Stored items
────
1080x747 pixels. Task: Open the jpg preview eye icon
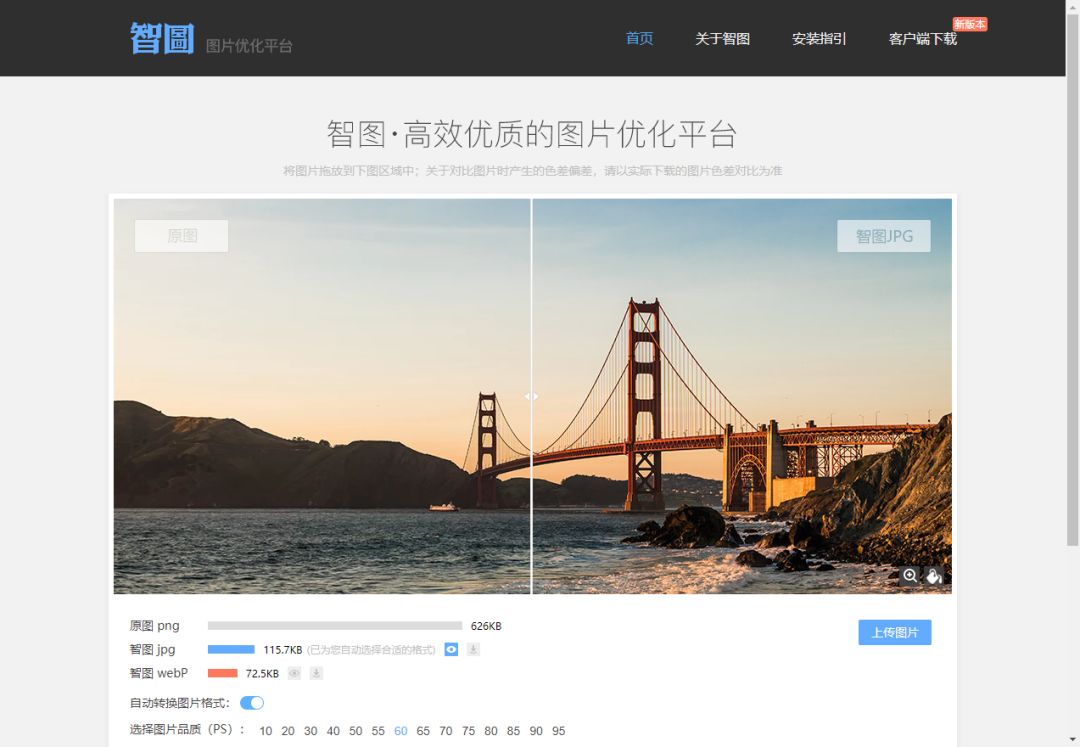451,649

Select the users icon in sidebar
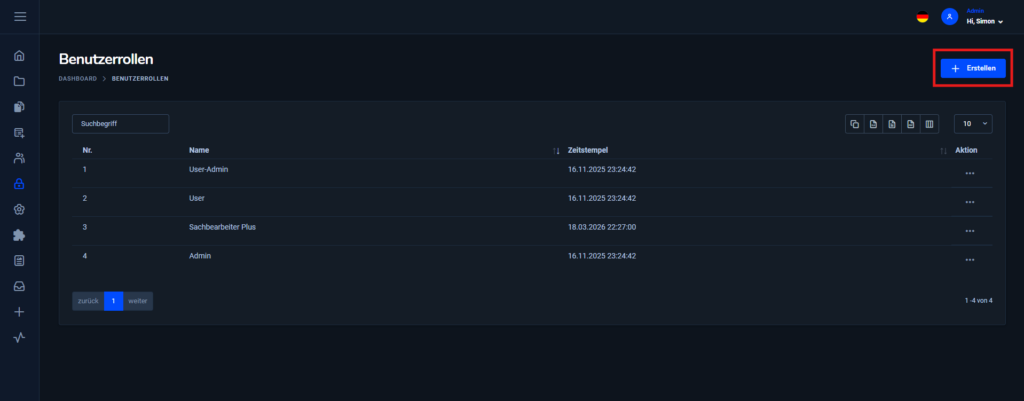19,158
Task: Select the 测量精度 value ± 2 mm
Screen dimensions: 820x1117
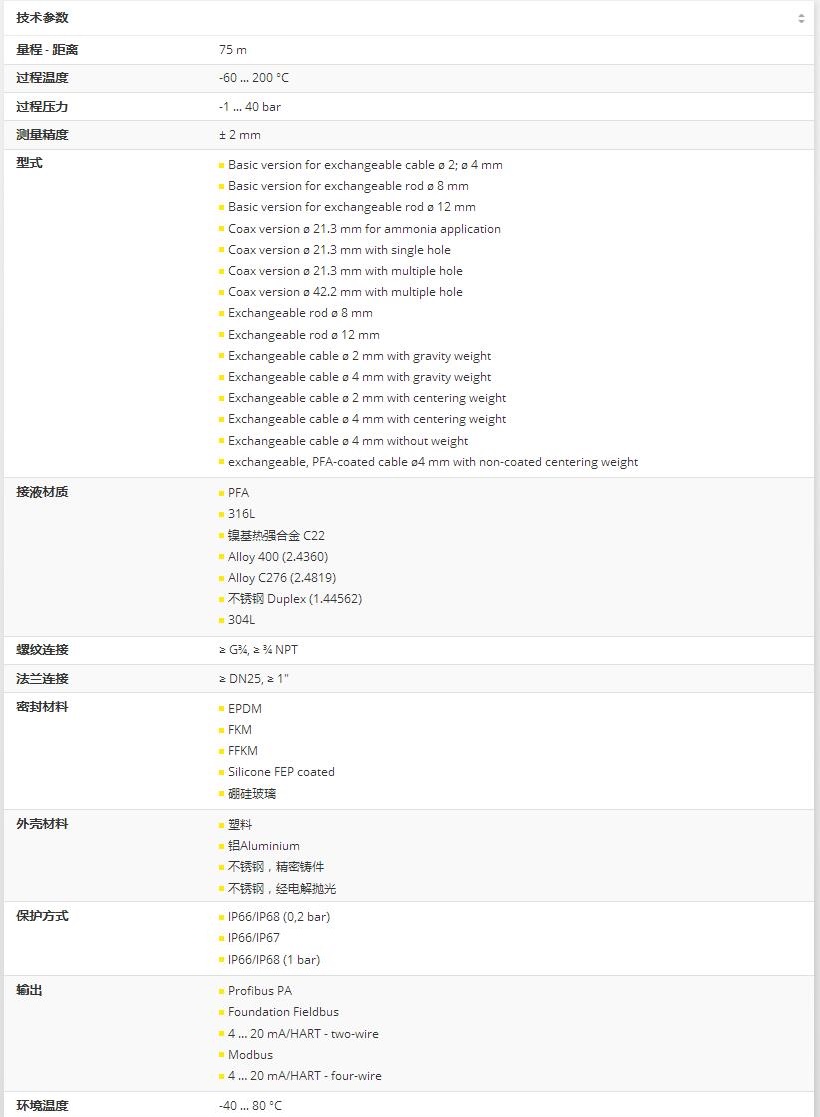Action: (240, 135)
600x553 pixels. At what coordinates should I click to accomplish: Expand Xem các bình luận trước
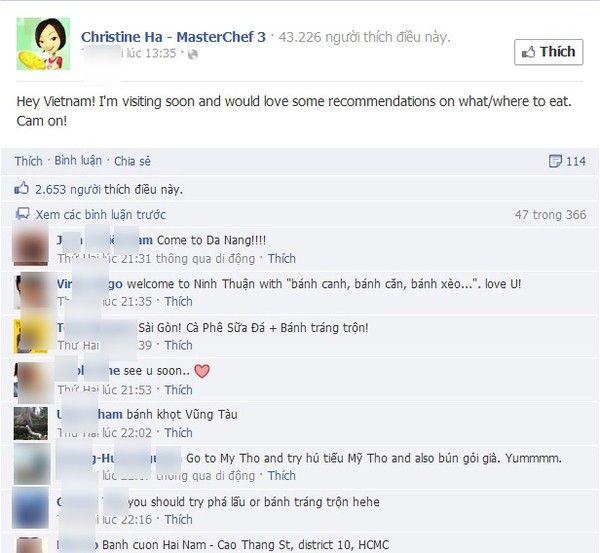101,214
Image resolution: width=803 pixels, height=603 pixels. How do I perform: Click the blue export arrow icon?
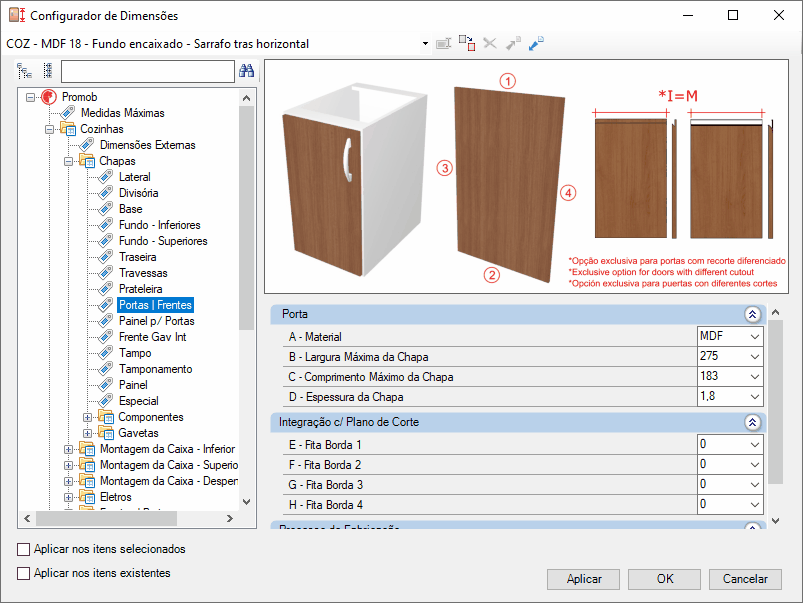[537, 43]
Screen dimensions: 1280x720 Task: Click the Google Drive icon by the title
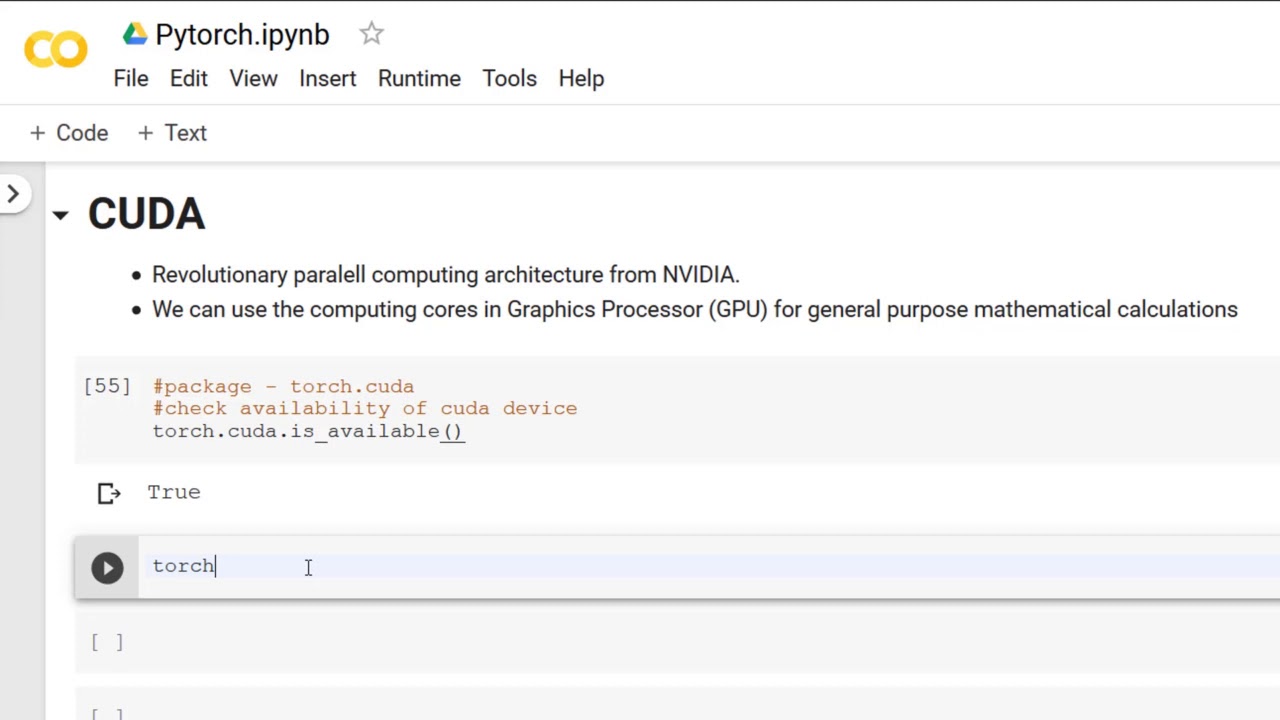[135, 34]
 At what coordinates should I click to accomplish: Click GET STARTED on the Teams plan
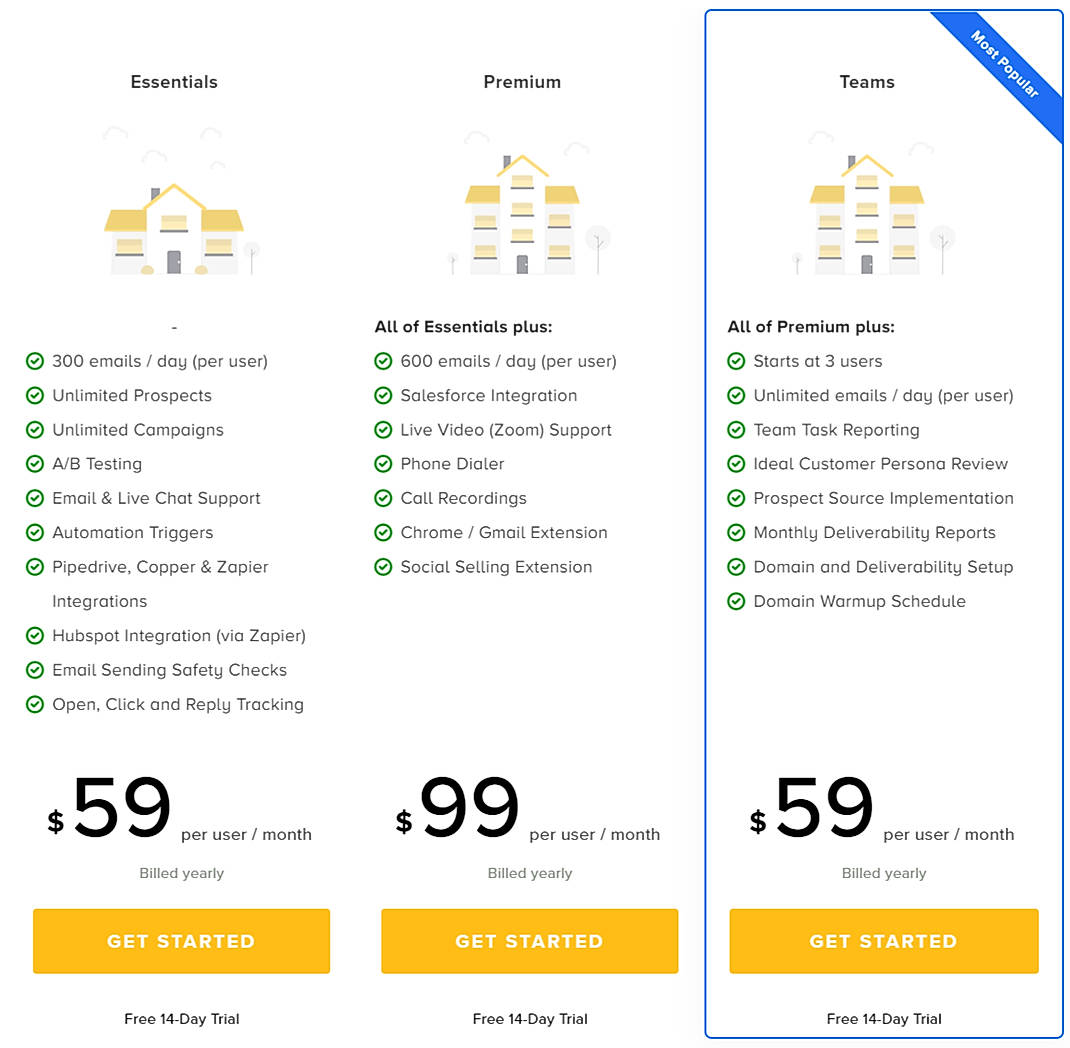[x=883, y=941]
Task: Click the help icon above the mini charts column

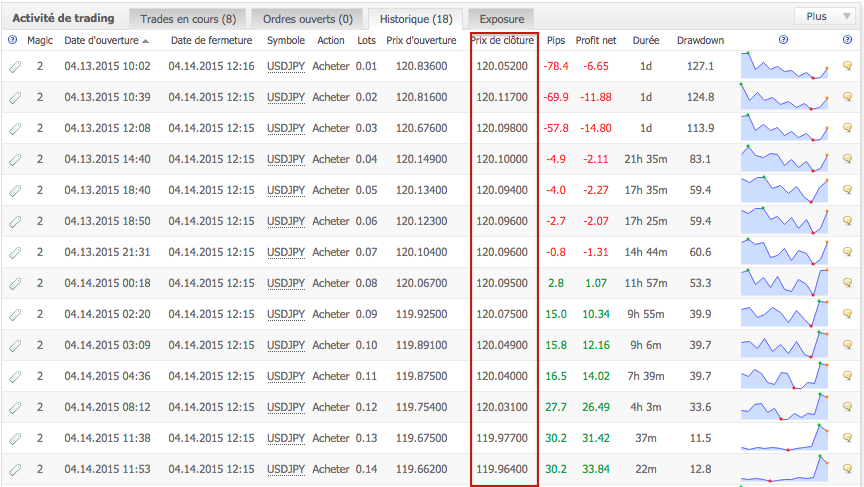Action: (783, 40)
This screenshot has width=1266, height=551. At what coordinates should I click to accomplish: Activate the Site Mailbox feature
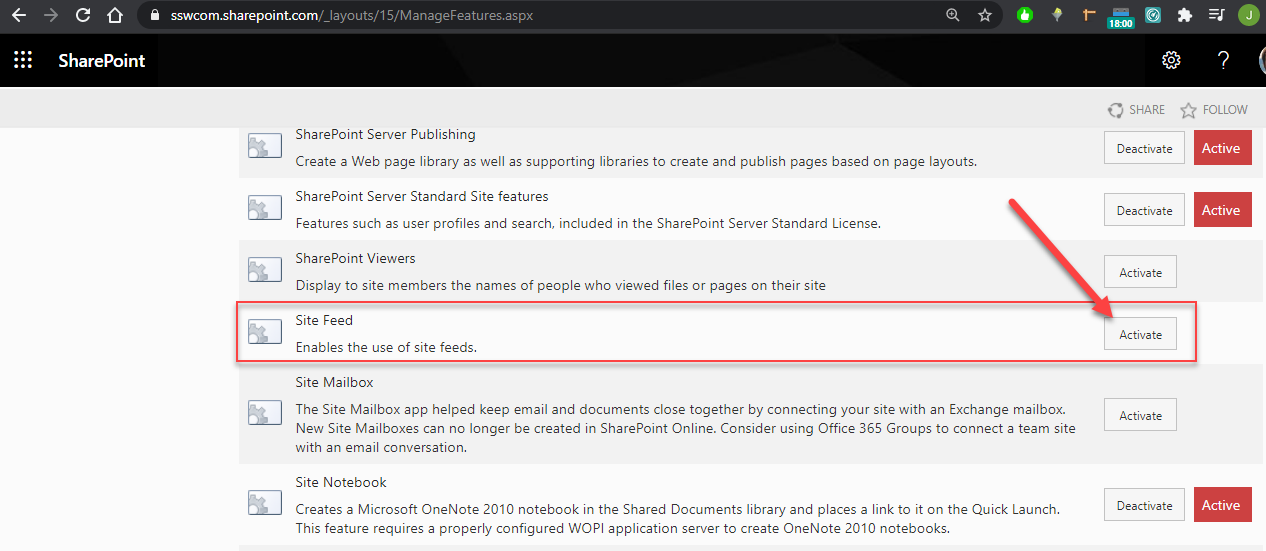tap(1140, 415)
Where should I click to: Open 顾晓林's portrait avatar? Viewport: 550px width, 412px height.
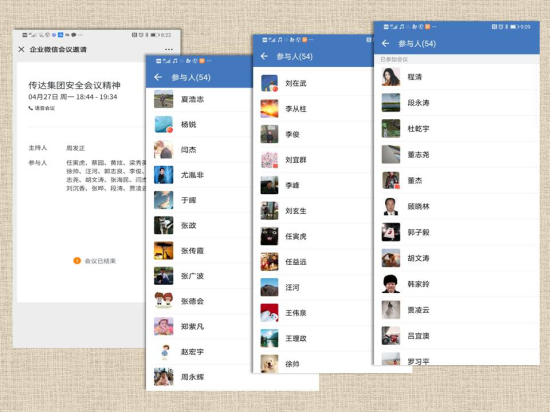(x=391, y=207)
────
Would you print, exactly as they appear, the lines from the line with "Select the users icon in sidebar" through the end of the entries above, leaving out the pictures?

Select the users icon in sidebar
19,158
Task: Select the 测量精度 value ± 2 mm
Screen dimensions: 820x1117
Action: (240, 135)
600x553 pixels. At what coordinates should I click to accomplish: Expand Xem các bình luận trước
101,214
Image resolution: width=803 pixels, height=603 pixels. How do I perform: Click the blue export arrow icon?
[537, 43]
Screen dimensions: 1280x720 Task: Click the Google Drive icon by the title
[135, 34]
 At what coordinates should I click to accomplish: Click GET STARTED on the Teams plan
[x=883, y=941]
Task: Click the help icon above the mini charts column

Action: (783, 40)
This screenshot has width=1266, height=551. At what coordinates should I click to accomplish: Activate the Site Mailbox feature
tap(1140, 415)
Where should I click to: Open 顾晓林's portrait avatar? Viewport: 550px width, 412px height.
(x=391, y=207)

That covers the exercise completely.